◆ Aim: Could you arrange the material below as a numbered list, one line per item, with the blank lines left out?

◆ Stored records:
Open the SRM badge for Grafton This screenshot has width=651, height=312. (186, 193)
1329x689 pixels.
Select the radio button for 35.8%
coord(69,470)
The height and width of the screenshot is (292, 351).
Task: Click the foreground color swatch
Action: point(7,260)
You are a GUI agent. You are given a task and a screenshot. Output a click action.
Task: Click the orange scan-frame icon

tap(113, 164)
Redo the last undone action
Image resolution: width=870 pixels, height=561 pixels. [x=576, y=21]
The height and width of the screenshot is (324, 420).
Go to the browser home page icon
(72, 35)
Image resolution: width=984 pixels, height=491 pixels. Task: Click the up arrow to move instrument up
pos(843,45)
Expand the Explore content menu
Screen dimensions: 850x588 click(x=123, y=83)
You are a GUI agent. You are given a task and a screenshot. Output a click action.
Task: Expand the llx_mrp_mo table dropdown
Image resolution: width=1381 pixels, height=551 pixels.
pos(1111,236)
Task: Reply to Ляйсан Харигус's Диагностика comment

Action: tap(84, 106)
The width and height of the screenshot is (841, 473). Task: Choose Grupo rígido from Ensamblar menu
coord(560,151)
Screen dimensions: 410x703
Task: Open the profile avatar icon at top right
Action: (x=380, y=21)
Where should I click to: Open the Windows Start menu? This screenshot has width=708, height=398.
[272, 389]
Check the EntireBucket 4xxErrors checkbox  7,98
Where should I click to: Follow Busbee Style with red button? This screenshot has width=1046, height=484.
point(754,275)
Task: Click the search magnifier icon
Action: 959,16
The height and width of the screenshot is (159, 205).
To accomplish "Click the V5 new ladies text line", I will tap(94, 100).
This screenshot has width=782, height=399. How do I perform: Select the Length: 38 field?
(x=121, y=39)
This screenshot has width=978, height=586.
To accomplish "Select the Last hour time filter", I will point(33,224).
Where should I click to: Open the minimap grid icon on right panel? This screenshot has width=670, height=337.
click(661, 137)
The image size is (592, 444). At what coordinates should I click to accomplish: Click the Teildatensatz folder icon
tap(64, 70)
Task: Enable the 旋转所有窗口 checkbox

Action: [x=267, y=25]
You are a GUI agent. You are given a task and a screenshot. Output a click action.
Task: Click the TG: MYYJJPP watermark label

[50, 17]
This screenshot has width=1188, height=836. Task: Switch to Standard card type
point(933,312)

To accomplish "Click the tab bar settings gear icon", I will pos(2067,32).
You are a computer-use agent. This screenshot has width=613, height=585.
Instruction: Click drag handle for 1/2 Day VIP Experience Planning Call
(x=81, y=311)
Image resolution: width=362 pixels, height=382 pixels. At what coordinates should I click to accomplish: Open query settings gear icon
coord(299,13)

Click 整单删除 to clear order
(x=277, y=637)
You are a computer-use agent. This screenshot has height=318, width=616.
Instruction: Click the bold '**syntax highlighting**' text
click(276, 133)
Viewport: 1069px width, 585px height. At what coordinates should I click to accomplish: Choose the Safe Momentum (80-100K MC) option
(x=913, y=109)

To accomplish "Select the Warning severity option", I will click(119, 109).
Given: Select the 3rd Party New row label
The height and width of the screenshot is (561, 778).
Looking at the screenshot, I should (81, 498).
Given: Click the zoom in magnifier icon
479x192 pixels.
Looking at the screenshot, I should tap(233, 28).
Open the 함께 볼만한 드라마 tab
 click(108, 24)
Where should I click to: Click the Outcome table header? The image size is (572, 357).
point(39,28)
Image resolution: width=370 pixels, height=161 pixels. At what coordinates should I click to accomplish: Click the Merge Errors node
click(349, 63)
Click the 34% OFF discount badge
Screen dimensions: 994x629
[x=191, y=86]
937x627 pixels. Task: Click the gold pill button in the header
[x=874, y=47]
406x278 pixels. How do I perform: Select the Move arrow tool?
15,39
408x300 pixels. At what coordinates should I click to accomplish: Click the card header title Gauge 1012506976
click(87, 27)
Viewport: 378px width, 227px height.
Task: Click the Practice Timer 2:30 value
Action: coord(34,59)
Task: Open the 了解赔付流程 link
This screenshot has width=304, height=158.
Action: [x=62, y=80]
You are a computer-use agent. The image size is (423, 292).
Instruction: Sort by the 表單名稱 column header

◆ Full solution:
1. Open the SRM badge for Grafton This screenshot has width=651, height=312. (186, 193)
2. 1329x689 pixels.
3. Select the radio button for 35.8%
4. coord(69,470)
5. The height and width of the screenshot is (292, 351).
6. Task: Click the foreground color swatch
7. Action: point(7,260)
8. You are a GUI agent. You are given a task and a screenshot. Output a click action.
9. Task: Click the orange scan-frame icon
10. tap(113, 164)
11. Redo the last undone action
12. Image resolution: width=870 pixels, height=561 pixels. [x=576, y=21]
13. The height and width of the screenshot is (324, 420).
14. Go to the browser home page icon
15. (72, 35)
16. Image resolution: width=984 pixels, height=491 pixels. Task: Click the up arrow to move instrument up
17. pos(843,45)
18. Expand the Explore content menu
19. Screen dimensions: 850x588 click(x=123, y=83)
20. You are a GUI agent. You are given a task and a screenshot. Output a click action.
21. Task: Expand the llx_mrp_mo table dropdown
22. Image resolution: width=1381 pixels, height=551 pixels.
23. pos(1111,236)
24. Task: Reply to Ляйсан Харигус's Диагностика comment
25. Action: tap(84, 106)
26. The width and height of the screenshot is (841, 473). Task: Choose Grupo rígido from Ensamblar menu
27. coord(560,151)
28. Screen dimensions: 410x703
29. Task: Open the profile avatar icon at top right
30. Action: (x=380, y=21)
31. Where should I click to: Open the Windows Start menu? This screenshot has width=708, height=398.
32. [272, 389]
33. Check the EntireBucket 4xxErrors checkbox  7,98
34. Where should I click to: Follow Busbee Style with red button? This screenshot has width=1046, height=484.
35. point(754,275)
36. Task: Click the search magnifier icon
37. Action: 959,16
38. The height and width of the screenshot is (159, 205).
39. To accomplish "Click the V5 new ladies text line", I will tap(94, 100).
40. This screenshot has width=782, height=399. How do I perform: Select the Length: 38 field?
41. (x=121, y=39)
42. This screenshot has width=978, height=586.
43. To accomplish "Select the Last hour time filter", I will point(33,224).
44. Where should I click to: Open the minimap grid icon on right panel? This screenshot has width=670, height=337.
45. click(661, 137)
46. The image size is (592, 444). At what coordinates should I click to accomplish: Click the Teildatensatz folder icon
47. tap(64, 70)
48. Task: Enable the 旋转所有窗口 checkbox
49. Action: [x=267, y=25]
50. You are a GUI agent. You are given a task and a screenshot. Output a click action.
51. Task: Click the TG: MYYJJPP watermark label
52. [50, 17]
53. This screenshot has width=1188, height=836. Task: Switch to Standard card type
54. point(933,312)
55. To accomplish "Click the tab bar settings gear icon", I will pos(2067,32).
56. You are a computer-use agent. This screenshot has width=613, height=585.
57. Instruction: Click drag handle for 1/2 Day VIP Experience Planning Call
58. (x=81, y=311)
59. Image resolution: width=362 pixels, height=382 pixels. At what coordinates should I click to accomplish: Open query settings gear icon
60. coord(299,13)
61. Click 整单删除 to clear order
62. (x=277, y=637)
63. You are a computer-use agent. This screenshot has height=318, width=616.
64. Instruction: Click the bold '**syntax highlighting**' text
65. click(276, 133)
66. Viewport: 1069px width, 585px height. At what coordinates should I click to accomplish: Choose the Safe Momentum (80-100K MC) option
67. (x=913, y=109)
68. To accomplish "Select the Warning severity option", I will click(119, 109).
69. Given: Select the 3rd Party New row label
70. The height and width of the screenshot is (561, 778).
71. Looking at the screenshot, I should (81, 498).
72. Given: Click the zoom in magnifier icon
73. 479x192 pixels.
74. Looking at the screenshot, I should tap(233, 28).
75. Open the 함께 볼만한 드라마 tab
76.  click(108, 24)
77. Where should I click to: Click the Outcome table header? The image size is (572, 357).
78. point(39,28)
79. Image resolution: width=370 pixels, height=161 pixels. At what coordinates should I click to accomplish: Click the Merge Errors node
80. click(349, 63)
81. Click the 34% OFF discount badge
82. Screen dimensions: 994x629
83. [x=191, y=86]
84. 937x627 pixels. Task: Click the gold pill button in the header
85. [x=874, y=47]
86. 406x278 pixels. How do I perform: Select the Move arrow tool?
87. 15,39
88. 408x300 pixels. At what coordinates should I click to accomplish: Click the card header title Gauge 1012506976
89. click(87, 27)
90. Viewport: 378px width, 227px height.
91. Task: Click the Practice Timer 2:30 value
92. Action: coord(34,59)
93. Task: Open the 了解赔付流程 link
94. This screenshot has width=304, height=158.
95. Action: [x=62, y=80]
96. You are a computer-use agent. The image size is (423, 292).
97. Instruction: Sort by the 表單名稱 column header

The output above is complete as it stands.